また、$A⊃B$ を "A implies B"(AはBを包含する)と読むことがあり、集合とは無関係だと意識していてもやはり混乱します。

こじつけ

無用な混乱を避けるためには $A⊃B$ ではなく $A→B$ と書いて「AならばB」と読みたい所ですが、そういう流儀の本ばかりではありません。

※ 以下、個人的な対処法を書きます。属人的な内容のため無視しても構いません。

論理式で $⊃$ を見掛けたときは、真ん中に線を引いて $∋$ をイメージしてから、先を尖らせて矢印 $→$ に読み替えるという方法で対処しています。

また、$(A∧B)→A$ となることから、これを命題の集合だと思って $\{A,B\}⊃\{A\}$ にこじつけたりもしています。

恒真式

私が論理包含について初めて意識したのはデータベースの本がきっかけです。

恒真式について説明されています。

パラメータとなる命題の値にかかわらず、結果が常に真となる論理式を、トートロジーあるいは恒真式と呼びます。

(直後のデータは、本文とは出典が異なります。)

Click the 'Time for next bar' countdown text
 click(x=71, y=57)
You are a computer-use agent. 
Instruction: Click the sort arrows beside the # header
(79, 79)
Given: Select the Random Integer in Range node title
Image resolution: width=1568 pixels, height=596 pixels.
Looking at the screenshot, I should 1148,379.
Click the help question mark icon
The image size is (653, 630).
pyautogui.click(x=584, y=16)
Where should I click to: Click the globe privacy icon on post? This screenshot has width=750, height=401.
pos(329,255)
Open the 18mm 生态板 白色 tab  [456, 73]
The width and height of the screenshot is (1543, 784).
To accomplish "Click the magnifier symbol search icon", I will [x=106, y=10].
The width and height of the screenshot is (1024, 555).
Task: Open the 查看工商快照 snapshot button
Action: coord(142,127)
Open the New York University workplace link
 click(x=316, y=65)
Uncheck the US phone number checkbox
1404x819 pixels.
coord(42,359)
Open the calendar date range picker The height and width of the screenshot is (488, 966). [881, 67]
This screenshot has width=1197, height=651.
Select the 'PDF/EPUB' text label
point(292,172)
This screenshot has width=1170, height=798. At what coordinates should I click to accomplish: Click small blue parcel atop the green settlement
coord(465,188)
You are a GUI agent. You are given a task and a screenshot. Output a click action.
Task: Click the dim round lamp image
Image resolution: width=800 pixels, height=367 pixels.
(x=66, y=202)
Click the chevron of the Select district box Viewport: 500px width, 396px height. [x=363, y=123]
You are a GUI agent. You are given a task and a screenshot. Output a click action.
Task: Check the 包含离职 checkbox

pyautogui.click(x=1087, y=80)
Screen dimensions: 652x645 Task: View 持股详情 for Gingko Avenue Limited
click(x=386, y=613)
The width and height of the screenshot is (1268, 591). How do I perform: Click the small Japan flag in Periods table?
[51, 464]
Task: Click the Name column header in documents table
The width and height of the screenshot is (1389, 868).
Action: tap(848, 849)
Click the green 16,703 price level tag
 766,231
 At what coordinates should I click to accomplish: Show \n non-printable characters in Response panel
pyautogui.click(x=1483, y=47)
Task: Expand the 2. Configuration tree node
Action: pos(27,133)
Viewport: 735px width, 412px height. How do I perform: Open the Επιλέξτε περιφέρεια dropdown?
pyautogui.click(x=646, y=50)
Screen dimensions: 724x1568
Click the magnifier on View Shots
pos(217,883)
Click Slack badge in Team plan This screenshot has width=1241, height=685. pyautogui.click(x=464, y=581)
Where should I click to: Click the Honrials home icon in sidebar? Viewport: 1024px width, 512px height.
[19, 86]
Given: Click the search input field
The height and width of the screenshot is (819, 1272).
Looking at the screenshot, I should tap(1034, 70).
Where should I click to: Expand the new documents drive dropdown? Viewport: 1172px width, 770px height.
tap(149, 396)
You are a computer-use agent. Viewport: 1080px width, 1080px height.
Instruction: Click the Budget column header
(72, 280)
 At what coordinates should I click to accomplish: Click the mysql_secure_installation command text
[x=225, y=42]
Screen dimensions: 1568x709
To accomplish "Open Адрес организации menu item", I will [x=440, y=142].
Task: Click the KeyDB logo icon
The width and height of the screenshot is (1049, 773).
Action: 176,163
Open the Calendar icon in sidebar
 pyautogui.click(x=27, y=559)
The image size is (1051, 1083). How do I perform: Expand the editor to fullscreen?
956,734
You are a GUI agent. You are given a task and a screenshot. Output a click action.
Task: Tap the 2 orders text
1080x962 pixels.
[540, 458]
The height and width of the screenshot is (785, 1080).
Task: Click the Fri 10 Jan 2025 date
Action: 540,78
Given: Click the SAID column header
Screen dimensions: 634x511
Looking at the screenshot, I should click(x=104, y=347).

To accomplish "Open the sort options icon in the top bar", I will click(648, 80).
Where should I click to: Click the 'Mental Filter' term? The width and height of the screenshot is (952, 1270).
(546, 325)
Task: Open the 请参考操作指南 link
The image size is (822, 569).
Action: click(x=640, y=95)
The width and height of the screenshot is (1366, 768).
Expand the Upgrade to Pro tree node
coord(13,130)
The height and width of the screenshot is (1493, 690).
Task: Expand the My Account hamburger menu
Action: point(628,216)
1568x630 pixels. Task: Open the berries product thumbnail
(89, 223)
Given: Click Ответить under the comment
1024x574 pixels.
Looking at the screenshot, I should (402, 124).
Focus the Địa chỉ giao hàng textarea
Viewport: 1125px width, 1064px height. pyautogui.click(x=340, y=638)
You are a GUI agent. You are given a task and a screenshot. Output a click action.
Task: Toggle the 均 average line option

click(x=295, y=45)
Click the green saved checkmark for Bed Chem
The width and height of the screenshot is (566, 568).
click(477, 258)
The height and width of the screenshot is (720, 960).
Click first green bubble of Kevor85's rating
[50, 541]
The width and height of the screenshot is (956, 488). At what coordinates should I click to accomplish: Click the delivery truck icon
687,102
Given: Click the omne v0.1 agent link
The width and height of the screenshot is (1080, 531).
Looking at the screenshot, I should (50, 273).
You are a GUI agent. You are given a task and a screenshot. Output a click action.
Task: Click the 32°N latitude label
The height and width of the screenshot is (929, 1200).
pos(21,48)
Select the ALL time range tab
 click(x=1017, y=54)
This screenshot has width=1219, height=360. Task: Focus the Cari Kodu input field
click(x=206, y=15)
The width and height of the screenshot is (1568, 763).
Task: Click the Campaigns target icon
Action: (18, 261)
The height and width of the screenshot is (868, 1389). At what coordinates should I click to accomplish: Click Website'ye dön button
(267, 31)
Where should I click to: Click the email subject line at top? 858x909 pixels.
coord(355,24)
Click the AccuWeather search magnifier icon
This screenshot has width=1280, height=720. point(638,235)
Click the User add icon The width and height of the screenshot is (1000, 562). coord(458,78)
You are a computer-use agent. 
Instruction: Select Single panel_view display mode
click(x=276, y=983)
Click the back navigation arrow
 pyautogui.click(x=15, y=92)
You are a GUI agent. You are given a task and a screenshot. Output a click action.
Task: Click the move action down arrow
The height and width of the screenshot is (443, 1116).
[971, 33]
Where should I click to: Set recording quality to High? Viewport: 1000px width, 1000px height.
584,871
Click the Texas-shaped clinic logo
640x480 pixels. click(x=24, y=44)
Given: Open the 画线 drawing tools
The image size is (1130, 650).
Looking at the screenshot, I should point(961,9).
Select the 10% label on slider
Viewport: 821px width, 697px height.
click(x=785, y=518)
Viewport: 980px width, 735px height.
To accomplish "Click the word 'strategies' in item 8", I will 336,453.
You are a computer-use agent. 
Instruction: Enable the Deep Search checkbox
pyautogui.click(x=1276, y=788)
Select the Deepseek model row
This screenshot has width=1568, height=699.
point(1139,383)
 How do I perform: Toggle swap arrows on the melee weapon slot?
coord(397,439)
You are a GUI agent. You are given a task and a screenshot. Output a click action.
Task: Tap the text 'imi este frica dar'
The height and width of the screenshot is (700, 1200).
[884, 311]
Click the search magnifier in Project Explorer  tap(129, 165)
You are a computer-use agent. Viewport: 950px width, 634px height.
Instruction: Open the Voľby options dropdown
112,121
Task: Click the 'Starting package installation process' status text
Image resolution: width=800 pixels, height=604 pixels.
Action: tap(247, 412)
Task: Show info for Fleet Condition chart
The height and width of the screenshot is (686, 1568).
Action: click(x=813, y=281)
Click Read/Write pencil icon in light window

次に、命題論理でよく使われる定理=トートロジーを紹介します。読者のみなさんの中には、すでにこのような論理式に親しみのある方も少なくないのではないかと思います。これらの定理がトートロジーになっていることを、ぜひ真理値表を書いて確かめてみてください。

  • 同一律 ... $P ⊃ P$
  • 排中律 ... $P ∨ ¬ P$
  • 二重否定律 ... $¬ ¬ P ≡ P$
  • 矛盾律 ... $¬ ( P ∧ ¬ P )$
  • Principle of explosion ... $( P ∧ ¬ P ) ⊃ Q$
  • 対偶律 ... $( P ⊃ Q ) ⊃ ( ¬ Q ⊃ ¬ P )$
  • 推移律 ... $( ( P ⊃ Q ) ∧ ( Q ⊃ R ) ) ⊃ ( P ⊃ R )$
  • 分配律 ... $P ∧ ( Q ∨ R ) ≡ ( P ∧ Q ) ∨ ( P ∧ R )$ あるいは $P ∨ ( Q ∧ R ) ≡ ( P ∨ Q ) ∧( P ∨ R )$
  • ド・モルガン ... $¬ ( P ∨ Q ) ≡ ¬ P ∧ ¬ Q$ あるいは $¬ ( P ∧ Q ) ≡ ¬ P ∨ ¬ Q$
  • 前件肯定式 ... $( ( P ⊃ Q ) ∧ P ) ⊃ Q$
  • 後件否定式 ... $( ( P ⊃ Q ) ∧ ¬ Q ) ⊃ ¬ P$
  • 選言的三段論法 ... $( ( P ∨ Q ) ∧ ¬ P ) ⊃ Q$

※ 前件肯定式はモーダスポネンスです。

この本では 「ならば」に $⊃$ を使っていますが、当時は集合に引きずられてとても混乱しました。そのときの試行錯誤がこの記事を書く動機になっています。

結合の変更

論理包含には結合則は成り立ちませんが、それに相当する書き換えがあります。

\begin{aligned} &(A∧B)→C \\ &⇔\ ¬(A∧B)∨C \\ &⇔\ (¬A∨¬B)∨C \\ &⇔\ ¬A∨(¬B∨C) \\ &⇔\ ¬A∨(B→C) \\ &⇔\ A→(B→C) \end{aligned}

※ 最初 $(A∧B)→C$ と最後 $A→(B→C)$ の式は、どちらも $C$ が成立するために $A$ と $B$ が仮定されていると解釈できるため、直観的に結び付きます。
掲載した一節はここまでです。